2013/02/13
No. 362
サントリーホールに平成24年度のJIA(日本建築家協会)25年賞が与えられることになった。この賞は、ひとつの建築をできあがったあともきちんと維持し、積極的に活用することで社会の大切な資産として丹念に育てあげた功績に着目している。そこに至るまでの建築主・管理者と建築設計者・施工者の良好な関係も認めたということになるだろう。ホールの場合、演奏者も観衆もそれに加えることができる。そうした基盤の上で2007年の全面的改修が実施され、美しい響きも内観も維持されることになった。一方で、25年の時間の流れは、ホール・演奏者・社会の関係をゆっくりと変えている。サントリーホールは、オリジナル公演制作、またカーネギーホールやウィーンフィルと定常的関係のなかからも知恵を紡ぎ、専門家教育プログラムやアウトリーチプログラムを企画展開できる<運動体>へと成長してきた。このホール独自の文化が育ってきたのである。

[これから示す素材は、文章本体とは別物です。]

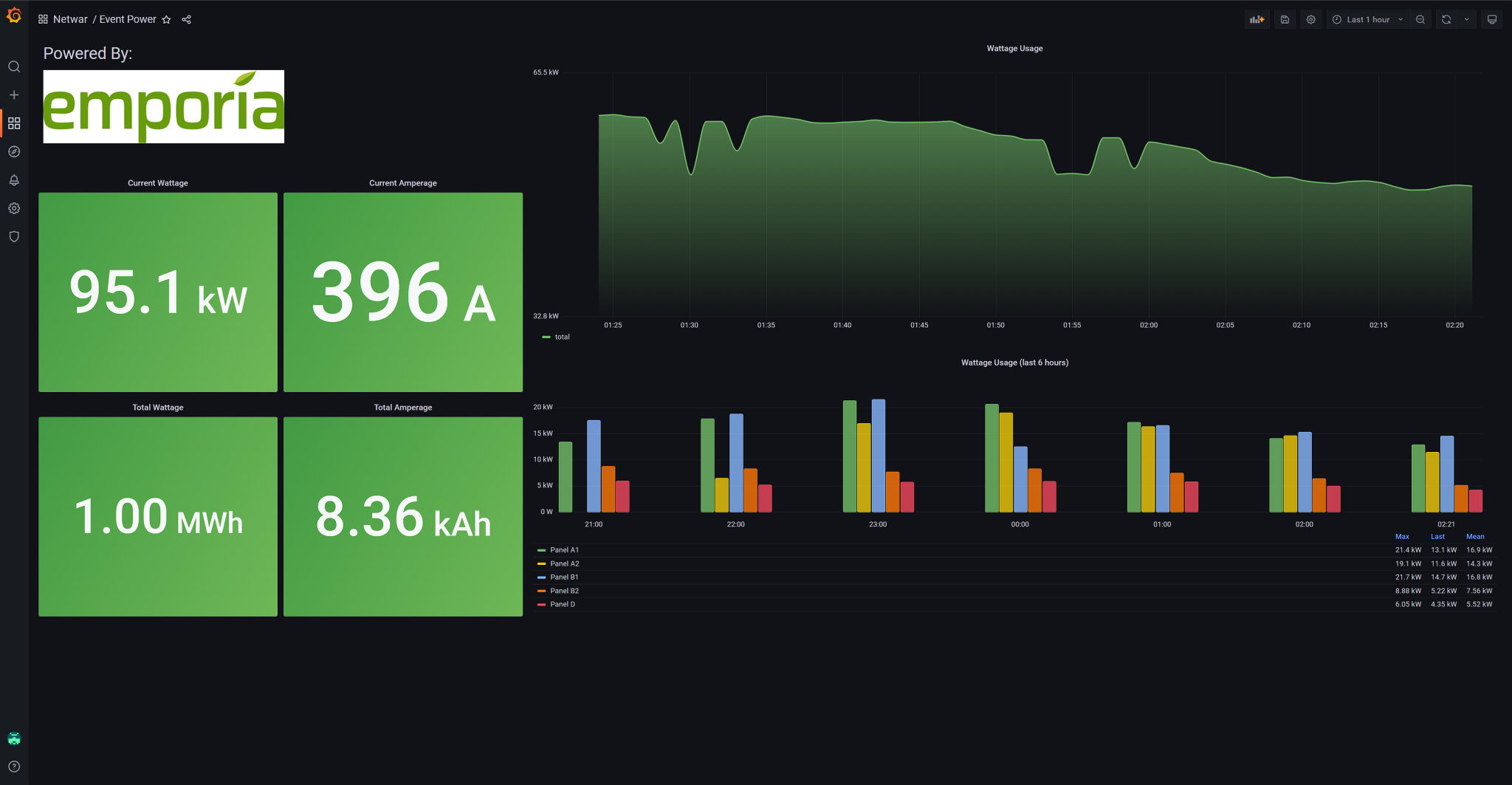
Task: Sort legend by the Mean column
Action: point(1474,537)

建築設計は将来の性能を担保するものだが、このような好ましい変貌について正確に予知できたわけではない。振り返ってみれば、建築のサステナビリティには、積極的に生き続けるために何をすべきかを問い続ける<文化の基盤>が必要であることを、理解することができる。だからこそ、建築設計者が竣工後も<文化の基盤>をつくるために積極的に関わることは重要であり、社会的使命であると言えるのだ。

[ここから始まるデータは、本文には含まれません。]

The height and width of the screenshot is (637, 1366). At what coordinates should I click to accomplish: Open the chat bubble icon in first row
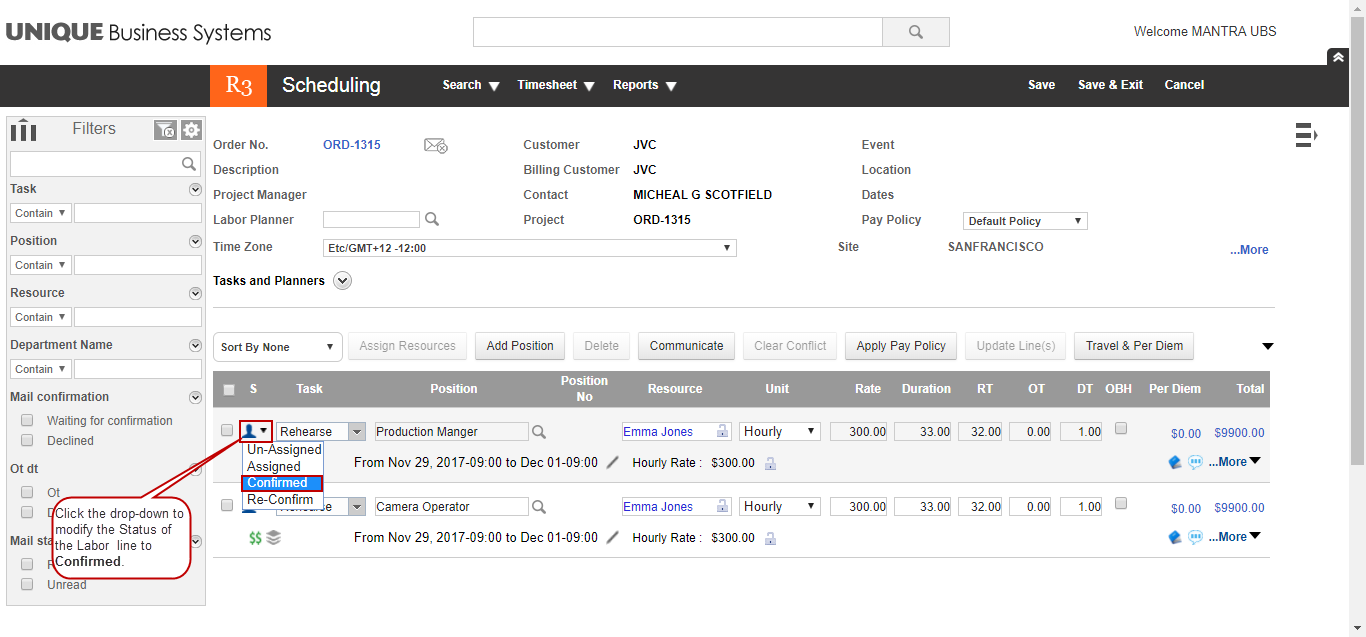pyautogui.click(x=1195, y=462)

ところで先日、春節(旧正月)前の中国に出かけた。同じ25年の間に中国の拠点都市は都市整備を大きく前進させてきた。まだまだ、それぞれの地に<文化の基盤>が成熟したかどうかの答は出揃っていないだろう。指摘したいのは、その都市開発に関与してきた日本の建築家や専門家が、それぞれの都市が生き続けるために何をすべきかを、一緒になって問い続けているかどうかである。専門家の社会的アクションは国境を越え、それはもちろん中国に限らない。これからさまざまな場所で建築をつくるプロセスに関わることには重要な使命が含まれている。